Ohio unemployment rate hits 4-year high

Date: Category:US Views:1 Comment:0

©Alan Wooten | The Center Square

(The Center Square) – Ohio’s unemployment rate climbed to its highest level in more than four years, according to figures released by the Ohio Department of Job and Family Services.

Ohio’s unemployment rose to 5% in July, staying above the national average, which is also on the rise. The last time the state’s jobless numbers hit 5% came in May 2021. At that time, figures fell during the ongoing COVID-19 pandemic recovery.

The national unemployment rate for June also rose to 4.2%, while the labor force participation rate fell.

“In a concerning sign, Ohio’s unemployment rate increased to 5% in July, and the labor force participation rate fell to 62.6%, indicating that Ohioans looking for work are not finding jobs,” said Rea S. Hederman Jr., executive director of the Economic Research Center and vice president of policy at The Buckeye Institute. "While the national job market is still performing better than Ohio’s, July’s national jobs report also saw a climbing unemployment rate and falling labor force participation rate."

More economic bad news included a June revision of the job growth report that showed only 1,800 private sector jobs were added, and Hederman said the number of new hires is well below the hiring pace earlier in the year.

All that creates economic uncertainty and concerns of a possible recession, according to Molly Bryden, researcher with Policy Matters Ohio.
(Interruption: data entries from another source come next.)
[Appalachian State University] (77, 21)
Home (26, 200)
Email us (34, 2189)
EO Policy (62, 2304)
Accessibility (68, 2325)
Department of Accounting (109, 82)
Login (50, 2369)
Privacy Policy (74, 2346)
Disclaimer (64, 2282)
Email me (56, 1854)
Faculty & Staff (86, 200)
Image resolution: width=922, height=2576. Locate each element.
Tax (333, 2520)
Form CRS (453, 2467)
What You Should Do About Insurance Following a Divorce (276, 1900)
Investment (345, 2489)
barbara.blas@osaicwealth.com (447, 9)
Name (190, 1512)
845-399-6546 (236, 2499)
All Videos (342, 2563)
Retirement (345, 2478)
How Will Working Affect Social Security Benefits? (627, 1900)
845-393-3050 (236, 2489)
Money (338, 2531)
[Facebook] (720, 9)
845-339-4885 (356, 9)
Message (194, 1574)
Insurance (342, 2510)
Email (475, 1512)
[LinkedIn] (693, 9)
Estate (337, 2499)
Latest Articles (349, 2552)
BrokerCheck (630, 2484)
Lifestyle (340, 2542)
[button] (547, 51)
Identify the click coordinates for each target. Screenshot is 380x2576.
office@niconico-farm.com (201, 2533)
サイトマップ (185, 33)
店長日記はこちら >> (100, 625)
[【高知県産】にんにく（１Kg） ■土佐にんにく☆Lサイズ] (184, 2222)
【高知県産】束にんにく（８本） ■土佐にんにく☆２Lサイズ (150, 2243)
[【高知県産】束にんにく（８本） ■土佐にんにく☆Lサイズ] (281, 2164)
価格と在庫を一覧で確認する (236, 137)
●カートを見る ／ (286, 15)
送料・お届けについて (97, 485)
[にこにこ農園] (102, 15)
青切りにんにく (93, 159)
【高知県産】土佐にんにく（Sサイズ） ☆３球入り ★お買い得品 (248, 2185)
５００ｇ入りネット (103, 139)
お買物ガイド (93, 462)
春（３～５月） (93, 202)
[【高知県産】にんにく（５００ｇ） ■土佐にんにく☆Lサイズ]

“Experts warn the national jobs report may signal a looming recession,” Bryden said. “A hiring slowdown, coupled with sticky inflation, have generated rising concerns about ‘stagflation:’ a combination of slower economic growth and higher prices. Such a situation would have severe implications for Ohio’s working families.”

The monthly household survey showed the number of unemployed in Ohio grew by 3,000 in June.

“The gap between statewide and national unemployment suggests that Ohioans may be feeling increasing economic pressures and price pains more acutely than our neighbors,” Bryden said. "Rising unemployment, both nationally and statewide, adds to growing economic uncertainty trickling down from the volatile federal landscape."